This story was originally published by The Guardian and appears here as part of the Climate Desk collaboration

Electric cars and vans will be cheaper to produce than conventional, fossil fuel-powered vehicles by 2027, and tighter emissions regulations could put them in pole position to dominate all new car sales by the middle of the next decade, research has found.

By 2026, larger vehicles such as electric sedans and SUVs will be as cheap to produce as petrol and diesel models, according to forecasts from BloombergNEF, with small cars reaching the threshold the following year.

Electric vehicles reaching price parity with the internal combustion engine is seen as a key milestone in the world’s transition from burning fossil fuels.

The falling cost of producing batteries for electric vehicles, combined with dedicated production lines in carmarkers’ plants, will make them cheaper to buy, on average, within the next six years than conventional cars, even before any government subsidies, BloombergNEF found.

Electric cars and vans will be cheaper to produce than conventional, fossil fuel-powered vehicles by 2027, new research shows. #ElectricVehicles

The current average pre-tax retail price of a medium-sized electric car is €33,300 (C$48,930), compared with €18,600 (C$27,330) for a petrol car, according to the research.

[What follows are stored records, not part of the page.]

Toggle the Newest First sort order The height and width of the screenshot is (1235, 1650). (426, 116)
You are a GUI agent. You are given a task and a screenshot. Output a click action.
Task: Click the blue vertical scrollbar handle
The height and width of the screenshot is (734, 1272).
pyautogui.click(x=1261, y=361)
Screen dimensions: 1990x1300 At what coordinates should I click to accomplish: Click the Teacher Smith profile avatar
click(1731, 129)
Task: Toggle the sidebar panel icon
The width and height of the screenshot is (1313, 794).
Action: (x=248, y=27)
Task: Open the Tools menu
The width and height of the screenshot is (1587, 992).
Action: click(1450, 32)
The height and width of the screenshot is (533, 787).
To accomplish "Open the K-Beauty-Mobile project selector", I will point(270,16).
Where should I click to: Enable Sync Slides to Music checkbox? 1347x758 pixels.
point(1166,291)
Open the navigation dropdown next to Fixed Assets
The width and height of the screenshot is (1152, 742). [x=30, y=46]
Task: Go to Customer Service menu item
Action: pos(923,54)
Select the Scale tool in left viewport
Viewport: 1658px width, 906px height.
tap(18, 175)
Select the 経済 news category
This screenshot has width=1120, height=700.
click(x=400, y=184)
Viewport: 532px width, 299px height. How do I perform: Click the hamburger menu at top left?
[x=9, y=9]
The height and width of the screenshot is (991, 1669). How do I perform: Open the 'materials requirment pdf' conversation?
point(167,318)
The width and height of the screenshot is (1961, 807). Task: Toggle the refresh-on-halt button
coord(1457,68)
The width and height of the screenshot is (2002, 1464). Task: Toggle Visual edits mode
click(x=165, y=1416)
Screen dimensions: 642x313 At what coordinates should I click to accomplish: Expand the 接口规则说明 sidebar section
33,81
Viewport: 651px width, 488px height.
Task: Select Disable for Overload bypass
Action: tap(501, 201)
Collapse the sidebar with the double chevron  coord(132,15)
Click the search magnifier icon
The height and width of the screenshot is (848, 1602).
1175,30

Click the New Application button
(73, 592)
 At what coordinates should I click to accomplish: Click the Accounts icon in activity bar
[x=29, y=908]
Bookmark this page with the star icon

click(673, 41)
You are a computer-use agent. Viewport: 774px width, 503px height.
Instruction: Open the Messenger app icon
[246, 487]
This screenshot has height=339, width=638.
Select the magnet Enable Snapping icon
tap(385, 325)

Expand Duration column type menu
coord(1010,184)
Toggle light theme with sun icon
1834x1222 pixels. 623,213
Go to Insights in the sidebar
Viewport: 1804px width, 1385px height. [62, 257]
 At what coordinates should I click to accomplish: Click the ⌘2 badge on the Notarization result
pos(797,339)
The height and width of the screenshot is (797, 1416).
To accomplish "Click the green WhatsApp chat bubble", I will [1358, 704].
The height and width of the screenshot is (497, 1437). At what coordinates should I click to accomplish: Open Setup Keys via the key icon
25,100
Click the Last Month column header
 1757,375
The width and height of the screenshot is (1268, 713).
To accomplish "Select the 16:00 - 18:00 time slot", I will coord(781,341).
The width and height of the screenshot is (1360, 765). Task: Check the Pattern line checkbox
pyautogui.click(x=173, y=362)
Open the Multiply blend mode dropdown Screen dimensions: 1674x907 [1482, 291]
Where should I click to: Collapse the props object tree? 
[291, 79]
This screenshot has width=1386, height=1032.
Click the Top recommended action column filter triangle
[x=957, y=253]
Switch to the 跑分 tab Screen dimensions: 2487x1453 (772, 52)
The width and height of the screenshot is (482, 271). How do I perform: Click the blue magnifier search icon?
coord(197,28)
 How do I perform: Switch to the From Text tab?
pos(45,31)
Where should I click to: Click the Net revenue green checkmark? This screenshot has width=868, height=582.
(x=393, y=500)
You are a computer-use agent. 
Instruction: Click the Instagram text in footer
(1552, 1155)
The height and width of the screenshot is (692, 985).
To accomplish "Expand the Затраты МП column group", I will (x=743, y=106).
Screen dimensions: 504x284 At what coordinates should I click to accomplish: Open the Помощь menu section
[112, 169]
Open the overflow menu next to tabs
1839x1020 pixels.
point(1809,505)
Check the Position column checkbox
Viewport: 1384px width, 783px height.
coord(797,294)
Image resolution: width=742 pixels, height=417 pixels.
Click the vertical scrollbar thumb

In 2026, both are forecast to cost about €19,000 (C$27,915).

By 2030, the same electric car is forecast to cost €16,300 (C$23,948) before tax, while the petrol car would cost €19,900 (C$29,238).

The report’s timeline for cost parity is more conservative than other forecasts, including one from the investment bank UBS, which has predicted that electric cars will cost the same to make by 2024.

However, forecasters are in agreement that the cost of new batteries will continue to fall in the coming years.

The new study, commissioned by Transport & Environment, a Brussels-based non-profit organization that campaigns for cleaner transport in Europe, predicts new battery prices will fall by 58 per cent between 2020 and 2030 to US$58 per kilowatt-hour.

A reduction in battery costs to below $100 per kWh is viewed as an important step towards greater take-up of fully electric vehicles, and would largely remove the financial appeal of hybrid electric vehicles, which combine a battery with a conventional engine.

Electric vehicle sales boomed in 2020, especially in the EU and China, but environmental campaigners are calling on governments to introduce tougher emissions regulations to encourage more consumers to make the switch.

The U.K. government plans to ban the sale of new fossil fuel vehicles from 2030, while European companies have called on the EU to set 2035 as the end date for selling new combustion engine vehicles in the bloc.

Julia Poliscanova, T&E’s senior director for vehicles and emobility, said stricter CO2 targets were needed to accelerate the switch to electric.

“With the right policies, battery electric cars and vans can reach 100 per cent of sales by 2035 in western, southern and even eastern Europe. The EU can set an end date in 2035 in the certainty that the market is ready. New polluting vehicles shouldn’t be sold for any longer than necessary,” she said.

The high cost of batteries, accounting for between a quarter and two-fifths of the cost of an electric vehicle, has previously led to reluctance among the world’s biggest carmakers to switch production away from their profitable fossil fuel models.

Reduced cost is seen as critical to make electric vehicles more attractive to consumers, especially when combined with increased range — the distance a vehicle can travel before it requires charging, and an improved charging network.

“Once you are well over 200 miles per range, and you’ve got a really good charging infrastructure, it becomes a no-brainer. We’ve seen that in Norway,” said David Bailey, a professor of business economics at the University of Birmingham.

However, he believes the U.K. government needs to improve the charging network: “We are lagging behind some other north European nations, and we certainly need a much more rapid rollout of the charging infrastructure, at home, on-street and fast.”